The house was hot and stuffy, and Larson was about to open all the doors and windows when he heard the sound of an approaching vehicle. He took a peek though a living room window and saw a late model GMC SUV roll to a stop at the closed but unlocked gate. A portly, older man got out of the passenger side of the Jimmy, opened the gate for the driver, and climbed back in. As the SUV drew near, Larson read the magnetic sign on the driver’s door that read:
TAMI PHELAN
YOUR HOMETEAM REALTOR
RATON, NM
Larson shook his head in disbelief at such shitty luck, picked up the 9mm Glock, and waited for his uninvited guests to arrive.

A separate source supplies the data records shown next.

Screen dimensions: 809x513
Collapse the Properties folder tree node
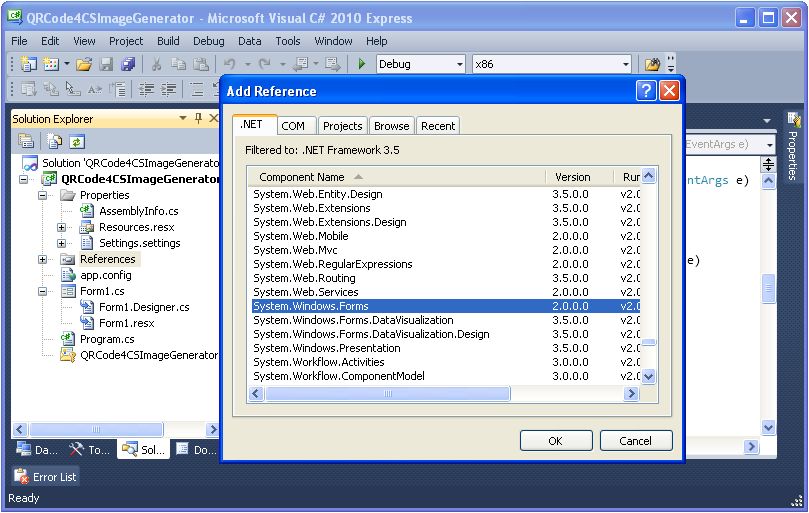click(x=43, y=195)
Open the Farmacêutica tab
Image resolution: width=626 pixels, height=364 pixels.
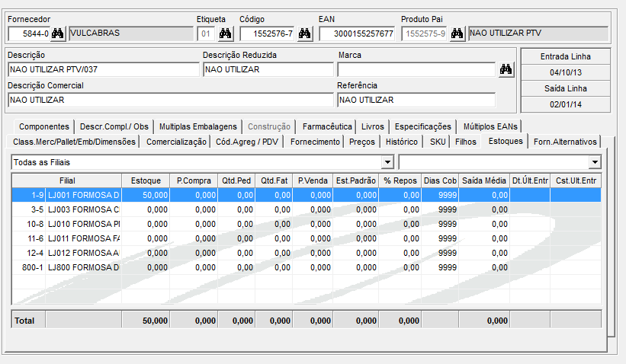(x=327, y=126)
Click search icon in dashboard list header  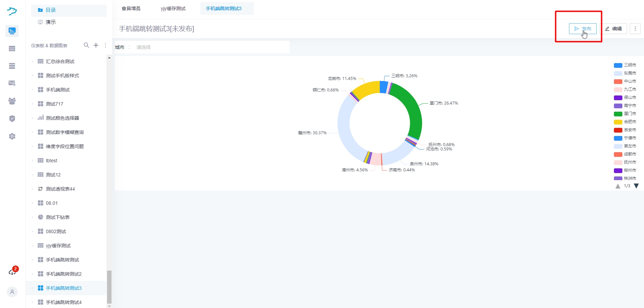coord(86,45)
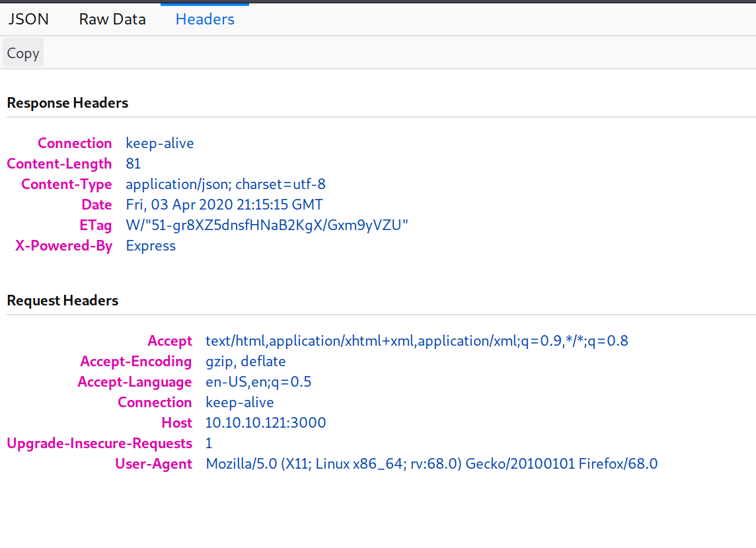Click the application/json charset value
Image resolution: width=756 pixels, height=548 pixels.
click(225, 184)
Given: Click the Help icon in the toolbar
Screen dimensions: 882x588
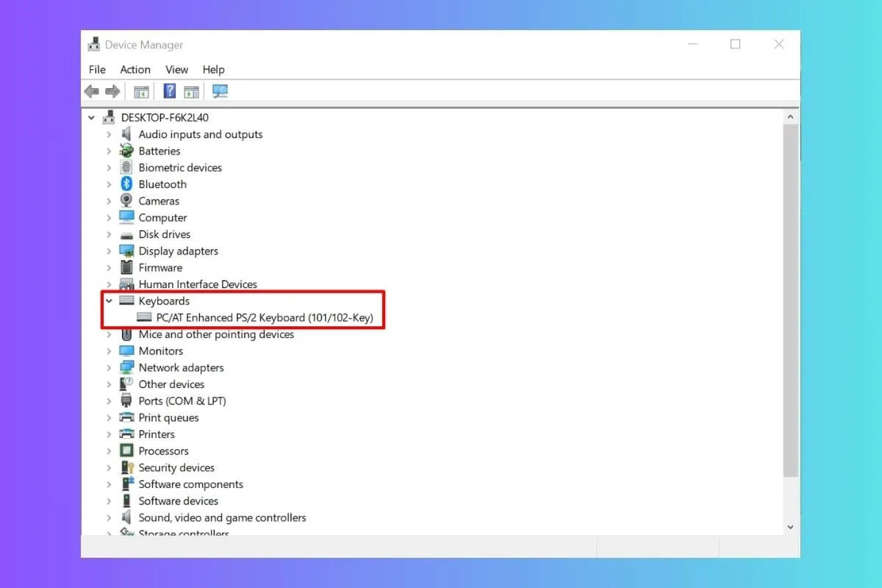Looking at the screenshot, I should (x=169, y=90).
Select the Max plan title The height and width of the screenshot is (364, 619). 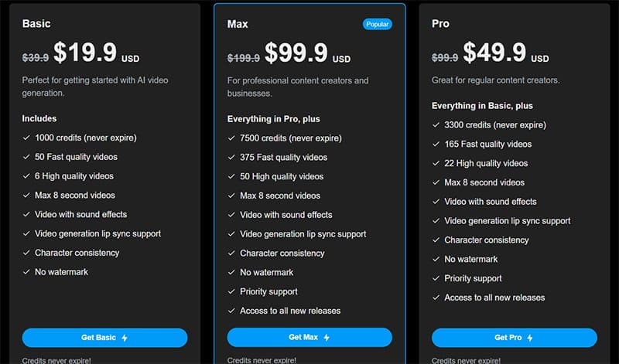tap(238, 24)
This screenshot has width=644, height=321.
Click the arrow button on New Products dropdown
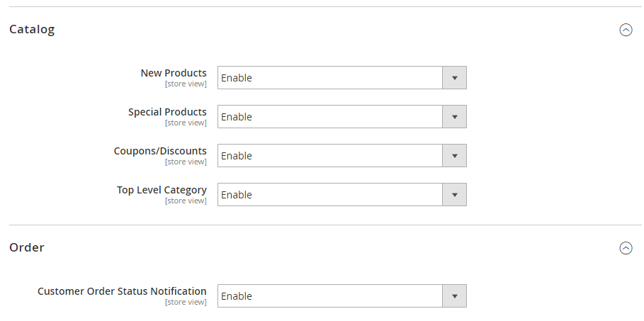tap(454, 78)
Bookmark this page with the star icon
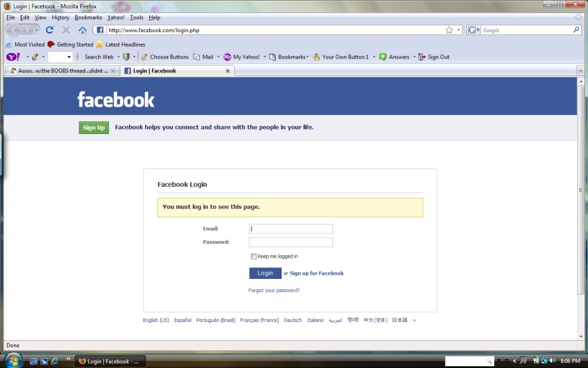 point(449,30)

But when a leggy blonde in jeans with big hair and a stacked pair opened the driver’s-side door and climbed out, Larson grinned and changed his mind about his bad luck. He watched Blondie fast-talk the old dude as he climbed the porch steps and waited for her to unlock the front door. He was another porky like Bertie Roach, the man from Tulsa Larson had offed in the Albuquerque motel, and Lenny Hampson, the bigmouth friend of Kerry’s he’d left in the desert.
“The property is in excellent condition,” Blondie said as she swung the door open and moved aside for Porky to enter first. “There are thirty acres under irrigation. It would make an excellent horse ranch.”
Larson shot Porky in the chest as he stepped over the threshold. Grunting, the man crumpled to his knees and fell face forward. Before Blondie could react, Larson grabbed a handful of her big, curly hair and yanked her inside.